During the period 2012-2015, our company VIDYPS 79 d.o.o. acted as a music distribution service on a link between its clients and the music stores by enabling artists and labels to upload songs to digital audio stores and streaming services and/or music videos to digital streaming services (such as Vevo and YouTube).
Merlin B.V. is the "global digital rights agency for the world's independent label sector" formally headquartered in the Netherlands, but actually run in the United Kingdom. VIDYPS 79 had a Membership Agreement with Merlin comprising several music distribution deals to multiple digital stores and streaming services (Spotify, Google Play, YouTube, Vevo etc.). The deal between VIDYPS 79 and Merlin B.V. was on a non-exclusive basis.
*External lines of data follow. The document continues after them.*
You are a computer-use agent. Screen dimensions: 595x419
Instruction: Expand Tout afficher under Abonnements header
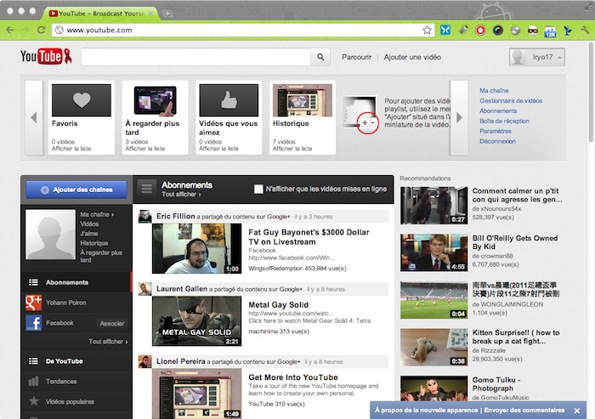tap(181, 195)
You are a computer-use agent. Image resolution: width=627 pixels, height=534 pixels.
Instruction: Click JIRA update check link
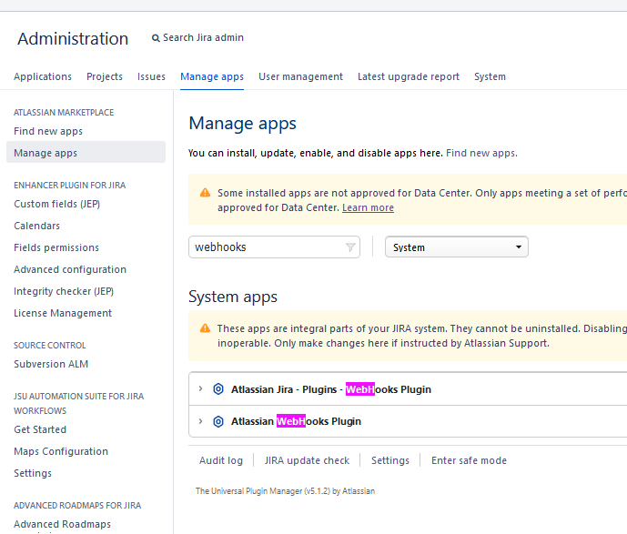click(x=307, y=460)
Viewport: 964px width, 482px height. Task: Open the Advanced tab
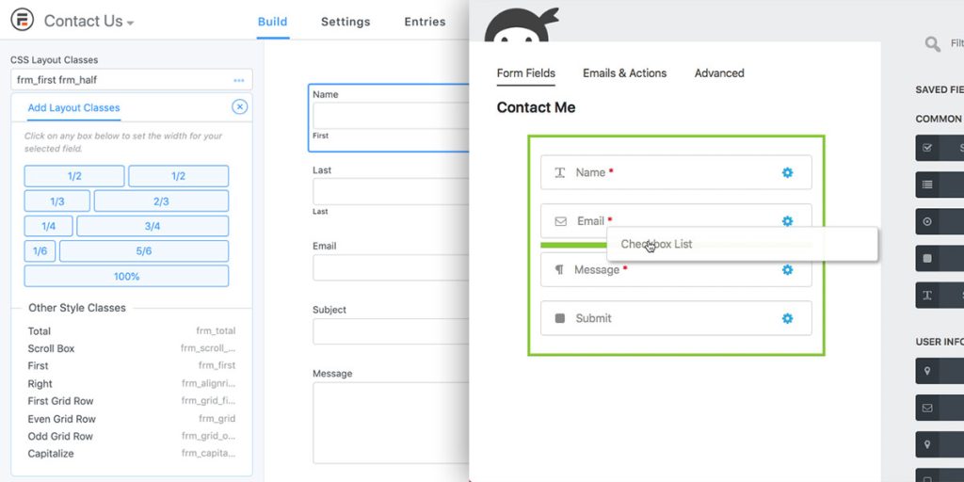tap(719, 73)
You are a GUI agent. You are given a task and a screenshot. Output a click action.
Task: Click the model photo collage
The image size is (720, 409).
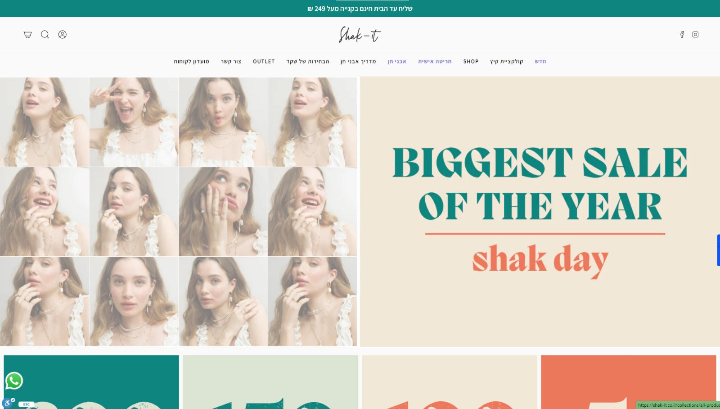coord(178,212)
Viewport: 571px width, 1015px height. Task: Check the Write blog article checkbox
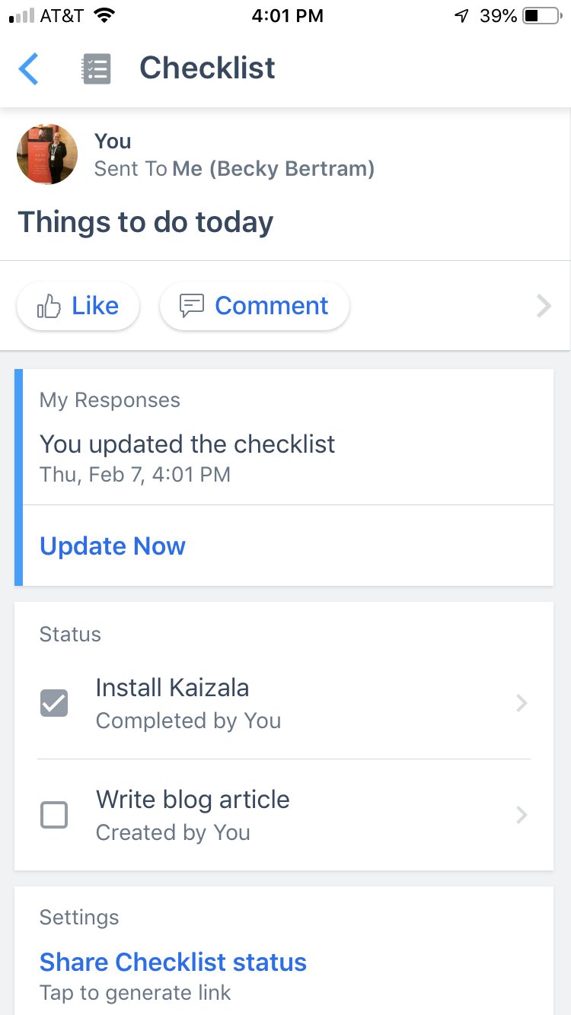click(54, 815)
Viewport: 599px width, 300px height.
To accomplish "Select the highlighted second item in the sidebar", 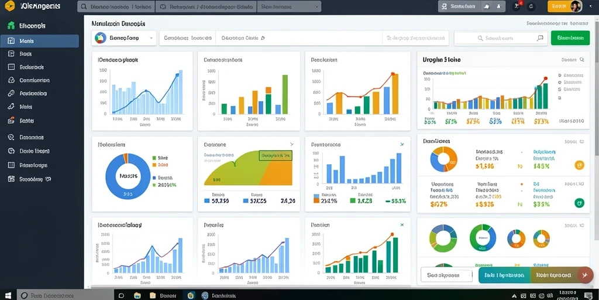I will coord(40,41).
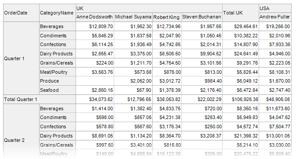
Task: Click the Quarter 1 Beverages category cell
Action: point(58,26)
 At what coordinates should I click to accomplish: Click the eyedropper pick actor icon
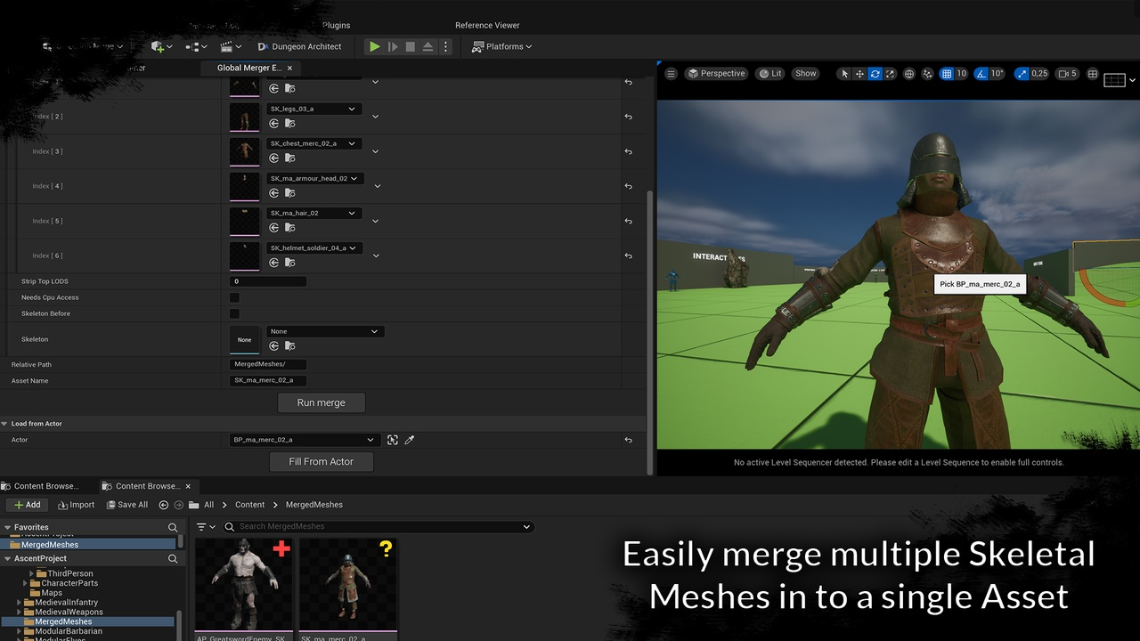click(410, 440)
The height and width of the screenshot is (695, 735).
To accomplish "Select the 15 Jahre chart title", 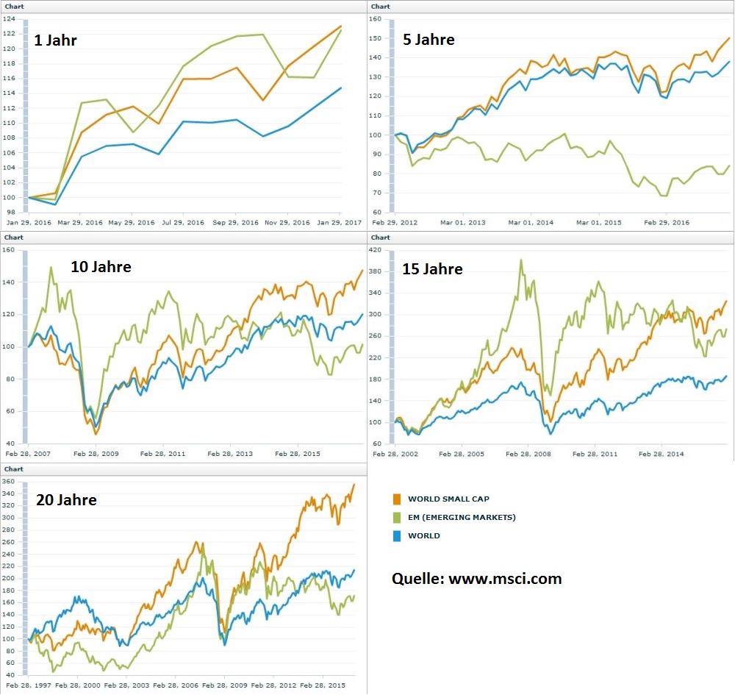I will pyautogui.click(x=432, y=269).
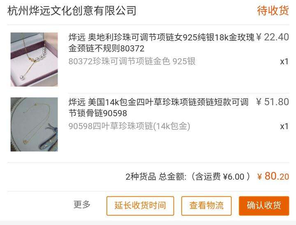The width and height of the screenshot is (296, 225).
Task: Click the ¥ 22.40 item price
Action: [x=273, y=37]
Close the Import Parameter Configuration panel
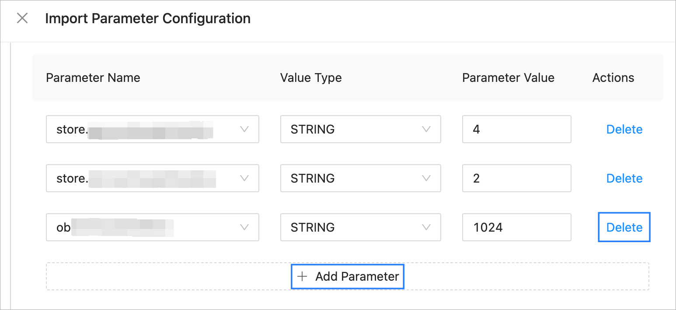Viewport: 676px width, 310px height. pos(22,18)
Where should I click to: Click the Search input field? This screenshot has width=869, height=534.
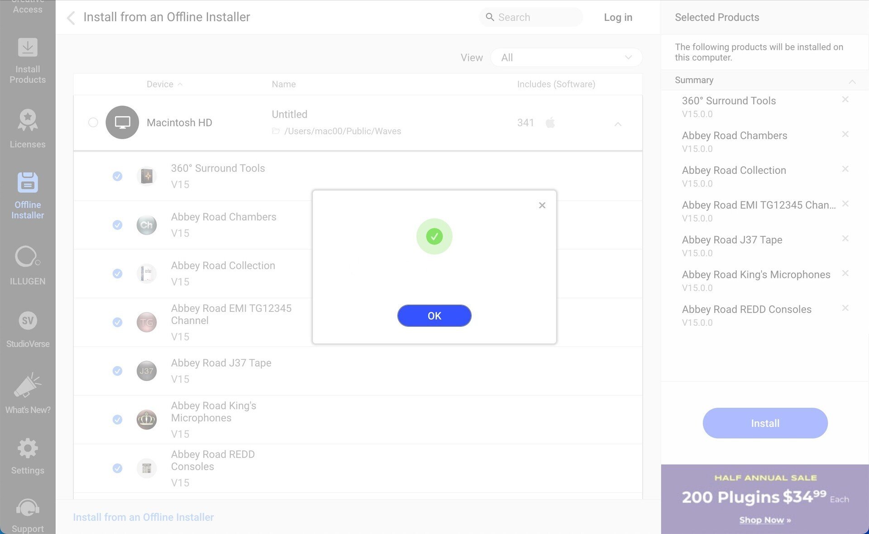pos(531,17)
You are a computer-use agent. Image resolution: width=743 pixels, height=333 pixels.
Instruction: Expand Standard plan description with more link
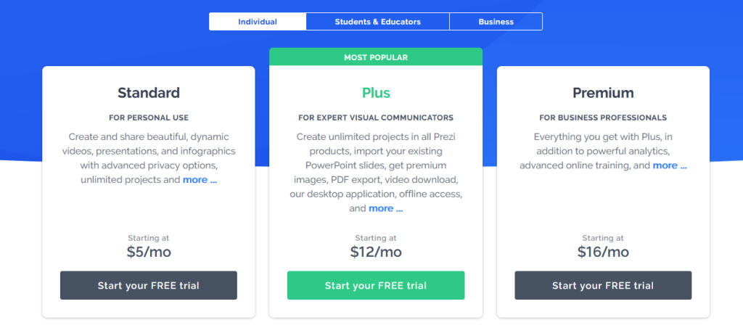pos(200,180)
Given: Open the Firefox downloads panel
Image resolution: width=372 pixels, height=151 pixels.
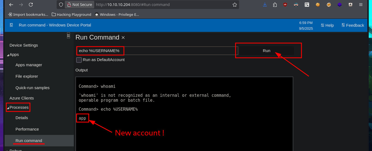Looking at the screenshot, I should point(265,5).
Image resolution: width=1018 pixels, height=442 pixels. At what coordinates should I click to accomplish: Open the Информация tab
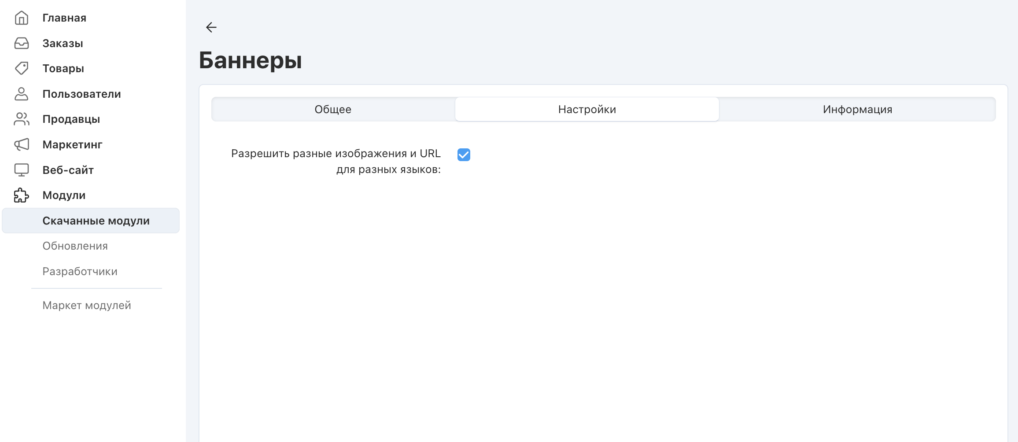click(857, 109)
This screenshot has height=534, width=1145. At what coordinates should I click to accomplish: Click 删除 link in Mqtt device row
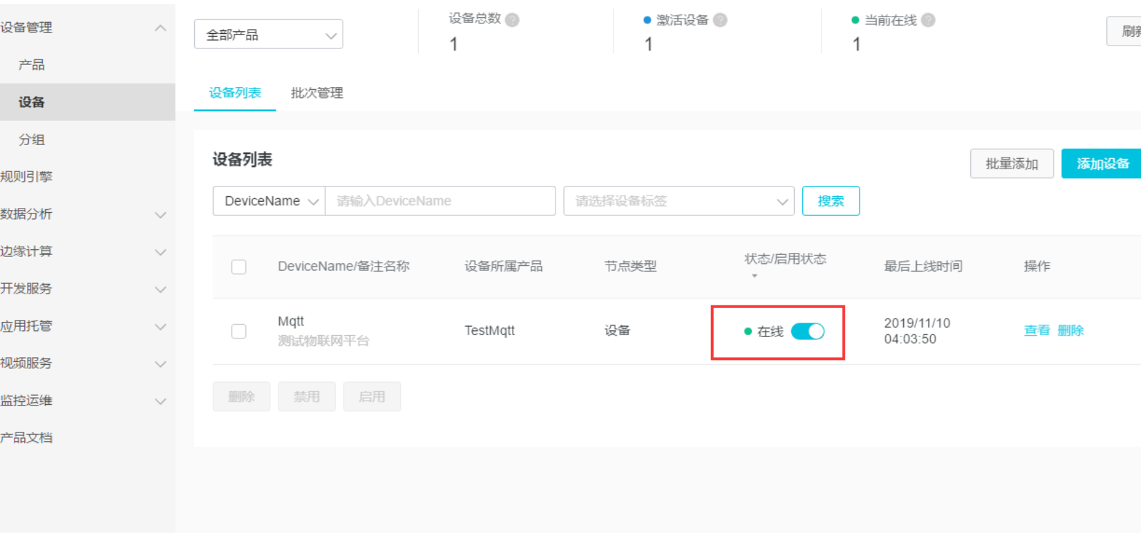coord(1070,331)
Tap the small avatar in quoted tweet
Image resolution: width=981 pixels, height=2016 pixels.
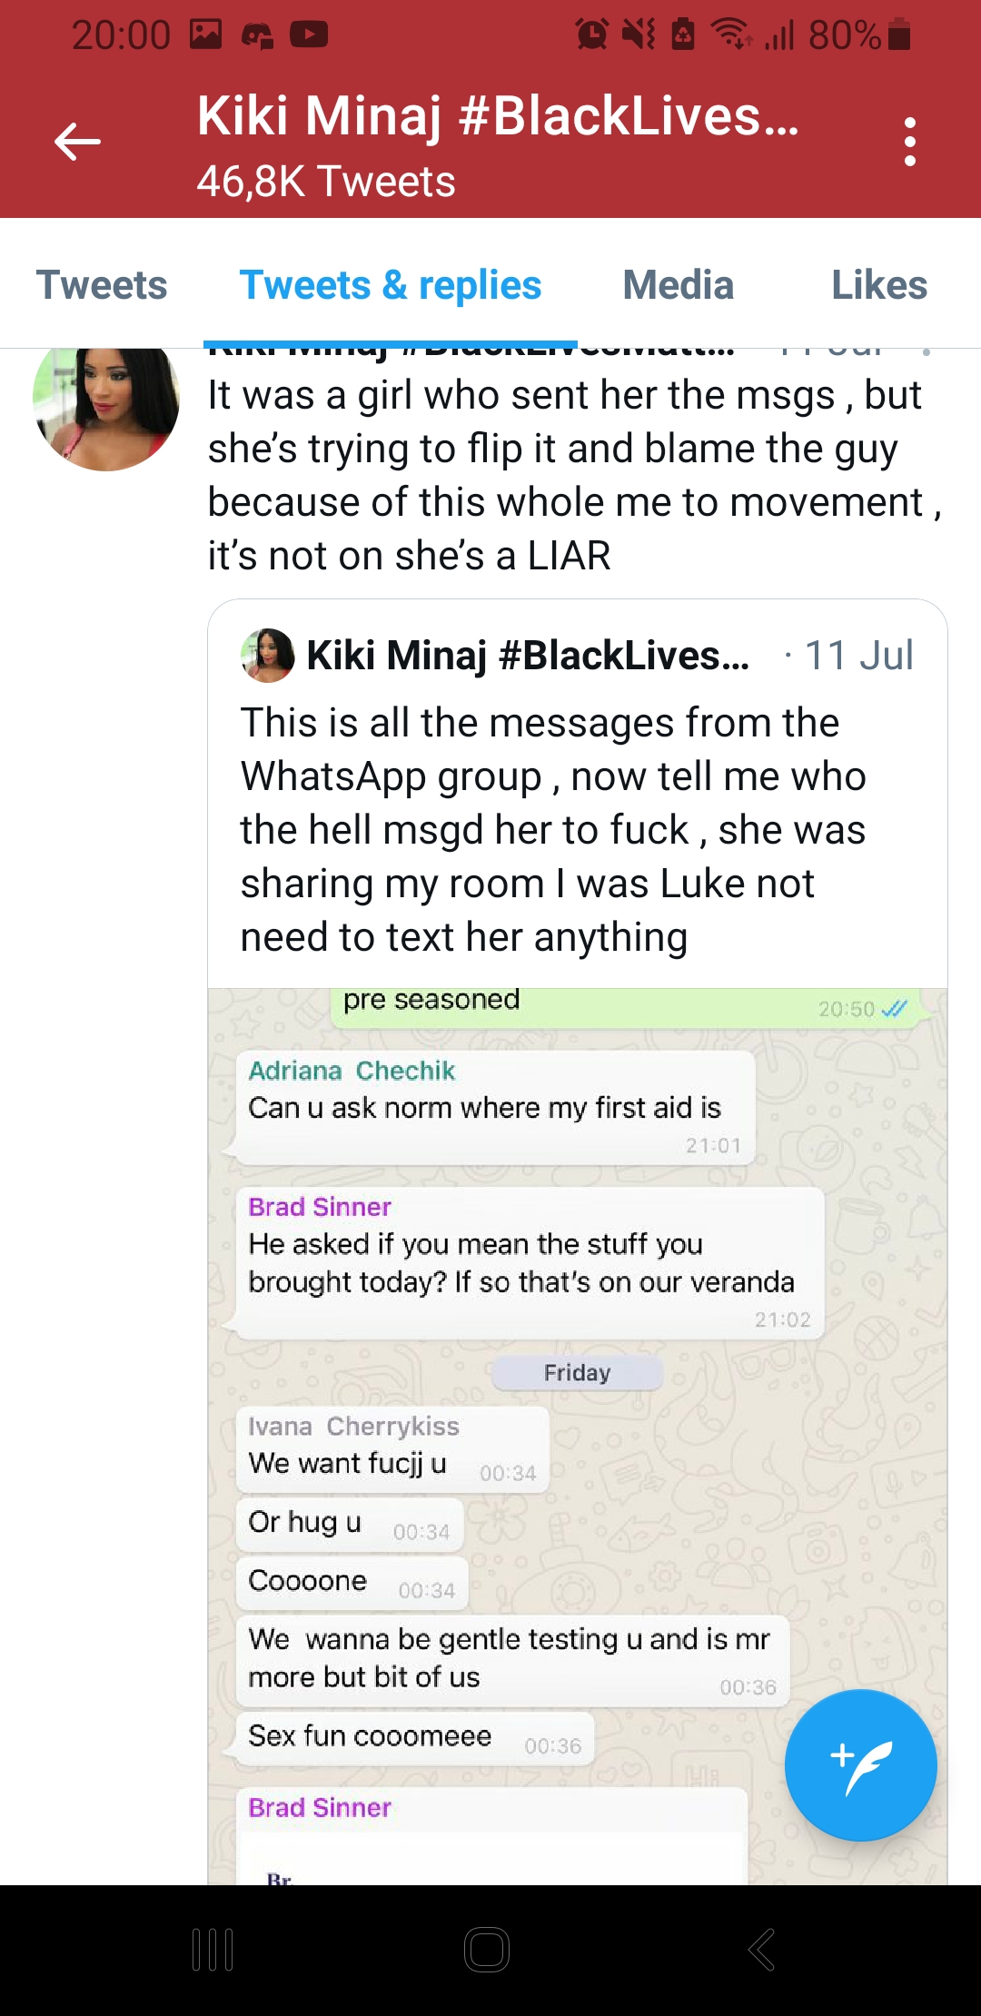(267, 656)
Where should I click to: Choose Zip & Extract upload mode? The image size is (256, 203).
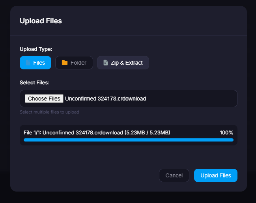[x=123, y=63]
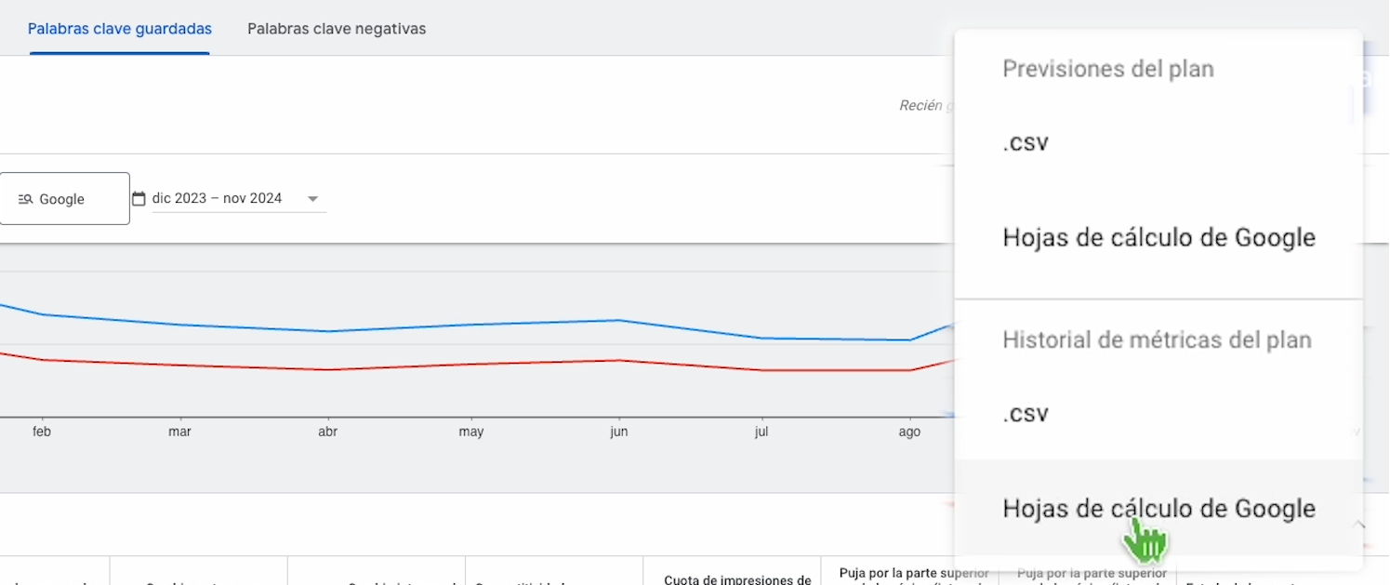Export Previsiones del plan to Hojas de cálculo de Google

(1158, 238)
Technically, Merlin B.V. had nothing to do with music or video distribution itself, but the digital stores and streaming services (including Vevo) required that all the royalties for the audio/video views and streams and digital sales must have gone through Merlin.
In 2012, VIDYPS 79 launched Blue2Digital, a highly successful digital music distribution service which operated as such all until April 2015, when Vevo sent the royalty reports for January 2015 that did not reflect the actual number of views generated on videos licensed to Blue2Digital's clients for that month. We didn't accept these and we insisted on getting genuine and properly revised data. About a month later, as apparently being unable to act on a fair and professional basis, Vevo took down the videos distributed by Blue2Digital and kept them offline for two weeks. With the help of Merlin (they confiscated all the money VIDYPS 79 had with them) and a couple of scammers (who either were involved with initiating the issue, or came up as a consequence), Vevo then aborted any further payments to VIDYPS 79 having left an enormous debt of hundreds of thousands of dollars unpaid to our company and its clients.
The very most of Blue2Digital's artists whose videos were taken down from VEVO were registered in the United States. Vevo has never come out with an official explanation on this matter and never offered any compensation. Every effort we made to reach an agreement and settle the matter was arrogantly ignored.
Finally, on August 30, 2017 and November 15, 2017, the aforementioned companies and the scammers were reported to the IC3 via WWW.IC3.GOV.
Shortly after, on December 15, 2017, Vevo's board of directors announced a "leadership transition at the world's leading all-premium music video and entertainment platform". Erik Huggers, Vevo's President and CEO since 2015, had decided to step down to "pursue new opportunities".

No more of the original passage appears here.